Civil Aviation Minister Suresh Prabhu inaugurated the Global Aviation Summit 2019 in Mumbai on Tuesday. The two-day summit, with a theme ‘Flying for all-especially the next 6 Billion’, is being organised by the Ministry of Civil Aviation in association with FICCI. It offers stakeholders an opportunity to explore, deliberate and understand how technology-driven innovations will change air travel in the decades to come. India is the seventh-largest country by area and the second-most populous with over 1.35 billion people. It is one of the fastest growing economies of the world and is likely to become the 5fth largest in 2019. The Indian aviation market is on a high growth path. Total passenger traffic to, from and within India, during Apr-Nov 2018 grew by around 15% year on year as compared to around 6% globally. India is now the seventh largest aviation market with 187 million passengers in FY 2017-18. It is expected to become the third largest by 2022.

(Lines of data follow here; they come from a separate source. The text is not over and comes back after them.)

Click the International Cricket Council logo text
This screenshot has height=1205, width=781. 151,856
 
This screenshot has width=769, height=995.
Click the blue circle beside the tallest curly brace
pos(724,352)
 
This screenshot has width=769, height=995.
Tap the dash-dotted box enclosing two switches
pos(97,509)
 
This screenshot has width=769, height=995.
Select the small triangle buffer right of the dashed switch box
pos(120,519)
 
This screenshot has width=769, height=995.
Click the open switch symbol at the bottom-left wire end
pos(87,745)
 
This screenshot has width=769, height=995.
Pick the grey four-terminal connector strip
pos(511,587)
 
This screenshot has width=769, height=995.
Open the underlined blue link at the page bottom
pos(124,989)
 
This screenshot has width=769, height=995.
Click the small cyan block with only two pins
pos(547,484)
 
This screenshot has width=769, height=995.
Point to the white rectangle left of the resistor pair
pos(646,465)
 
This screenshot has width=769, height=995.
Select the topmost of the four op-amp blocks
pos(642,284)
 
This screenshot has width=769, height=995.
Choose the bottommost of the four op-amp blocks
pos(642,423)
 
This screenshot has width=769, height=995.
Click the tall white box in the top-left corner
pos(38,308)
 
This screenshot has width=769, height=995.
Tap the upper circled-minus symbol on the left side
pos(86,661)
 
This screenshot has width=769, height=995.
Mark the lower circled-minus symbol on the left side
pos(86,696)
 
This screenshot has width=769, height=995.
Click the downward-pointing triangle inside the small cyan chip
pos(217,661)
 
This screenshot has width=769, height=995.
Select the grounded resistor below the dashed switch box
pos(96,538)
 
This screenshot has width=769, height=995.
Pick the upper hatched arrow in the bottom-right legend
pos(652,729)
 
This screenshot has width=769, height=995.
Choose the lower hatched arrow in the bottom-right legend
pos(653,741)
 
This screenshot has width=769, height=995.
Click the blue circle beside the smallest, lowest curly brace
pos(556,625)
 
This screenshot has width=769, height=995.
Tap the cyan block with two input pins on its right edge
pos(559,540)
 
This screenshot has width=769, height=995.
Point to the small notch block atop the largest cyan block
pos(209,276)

Where the civil aviation industry in india stands today?
- India has become the third-largest aviation market in the world
- The Crisil InfraInvex’s score for the aviation sector has already risen to 6.5 from 6.1 a year ago
- The investment potential for Indian aviation sector is estimated to be around $100 billion over the next 12-15 years
- It is expected to be among the top three countries by 2024 from its current seventh position
- In its latest 20-year forecast for the aviation industry, the International Air Transport Association (IATA) says that air passenger numbers worldwide could double to 8.2 billion in 2037.
- While China will climb up one spot to displace the US as the world’s largest aviation market in the mid-2020s, India will take the third place by surpassing the U.K. around 2024, according to the IATA forecast.
- In fact, the Asia-Pacific region is expected to see the fastest growth at the rate of 4.8%, followed by Africa (4.6%) and West Asia (4.4%).
- Even though airlines are growing, but finances are declining due to rise in prices of aviation fuel.
- Aviation is the hen that lays the golden eggs. Thus, it is heavily taxed. By taxing it more, we are killing the hen.
- There is a great competition wrt pricing not only within various airlines but also with other modes of transport. For instance, when the prices of air tickets rise, people switch to railways.
- Indian aviation companies have been unable to balance sustainability and
- No airlines company has been able to formulate a credible currency policy to protect them from exchange rate fluctuation.
- We need cheaper source of finance.
- Pending infrastructural project stifling the growth of civil aviation sector should be executed at a fast pace.
- ATF (aviation turbine fuel) should be brought under GST.
- We should be opening international routes faster for our airlines that are successful.
- The industry stakeholders should collaborate with policy makers for growth of India’s civil aviation industry.